> [ABOUT THIS EXERCISE] With the pictures left aside, write out the entries that follow exactly.

> [DATA UNDER STUDY]
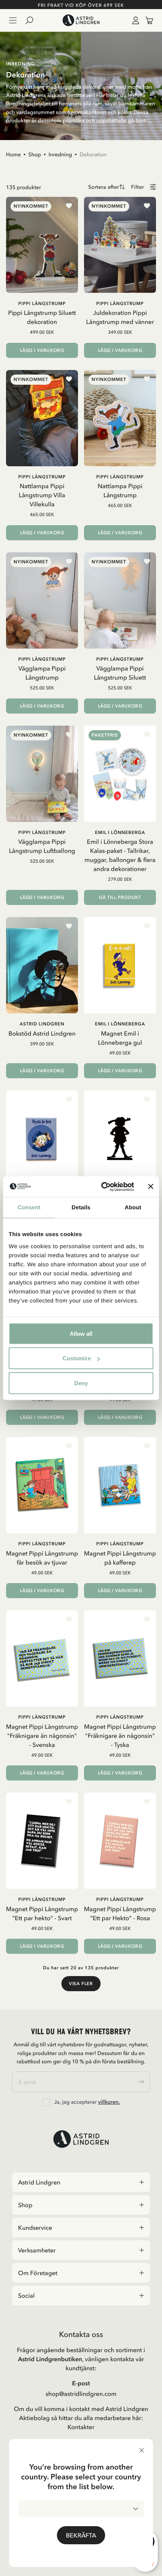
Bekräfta (81, 2535)
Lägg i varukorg (42, 350)
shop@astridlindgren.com (81, 2393)
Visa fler (81, 1983)
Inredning (60, 154)
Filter (137, 187)
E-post (81, 2383)
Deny (81, 1383)
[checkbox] (46, 2102)
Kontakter (81, 2427)
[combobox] (81, 2508)
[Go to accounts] (134, 20)
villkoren (108, 2101)
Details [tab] (81, 1207)
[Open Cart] (146, 20)
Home (13, 154)
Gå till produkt (120, 897)
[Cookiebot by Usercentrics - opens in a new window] (102, 1187)
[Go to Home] (81, 20)
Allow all (81, 1333)
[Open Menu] (13, 20)
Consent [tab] (29, 1207)
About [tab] (133, 1207)
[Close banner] (150, 1186)
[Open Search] (32, 20)
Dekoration (93, 154)
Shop (34, 154)
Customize (77, 1358)
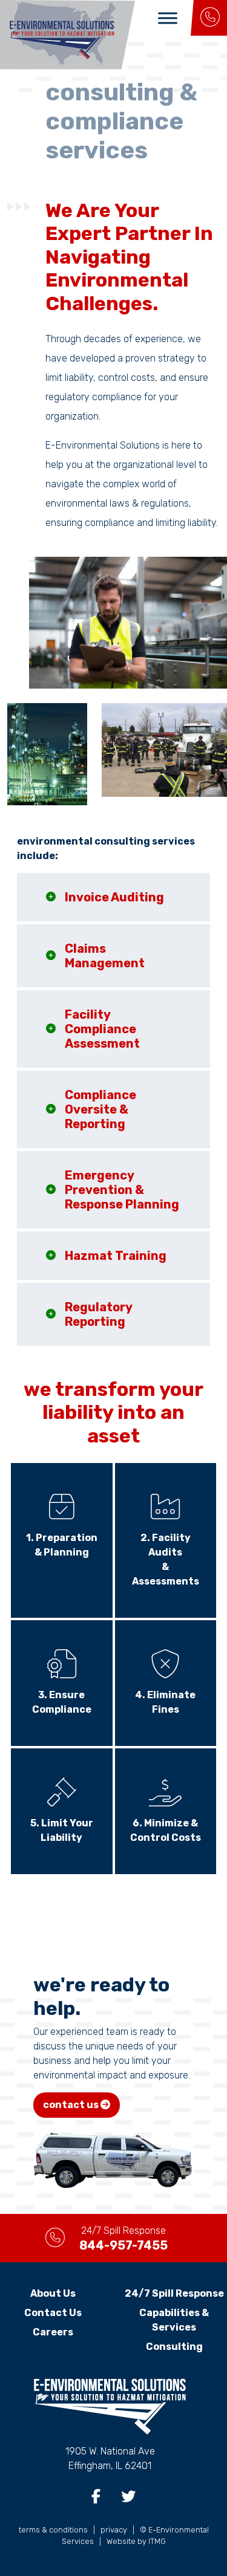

> [TASK RESULT]
Bekräfta (81, 2535)
Lägg i varukorg (42, 350)
shop@astridlindgren.com (81, 2393)
Visa fler (81, 1983)
Inredning (60, 154)
Filter (137, 187)
E-post (81, 2383)
Deny (81, 1383)
[checkbox] (46, 2102)
Kontakter (81, 2427)
[combobox] (81, 2508)
[Go to accounts] (134, 20)
villkoren (108, 2101)
Details [tab] (81, 1207)
[Open Cart] (146, 20)
Home (13, 154)
Gå till produkt (120, 897)
[Cookiebot by Usercentrics - opens in a new window] (102, 1187)
[Go to Home] (81, 20)
Allow all (81, 1333)
[Open Menu] (13, 20)
Consent [tab] (29, 1207)
About [tab] (133, 1207)
[Close banner] (150, 1186)
[Open Search] (32, 20)
Dekoration (93, 154)
Shop (34, 154)
Customize (77, 1358)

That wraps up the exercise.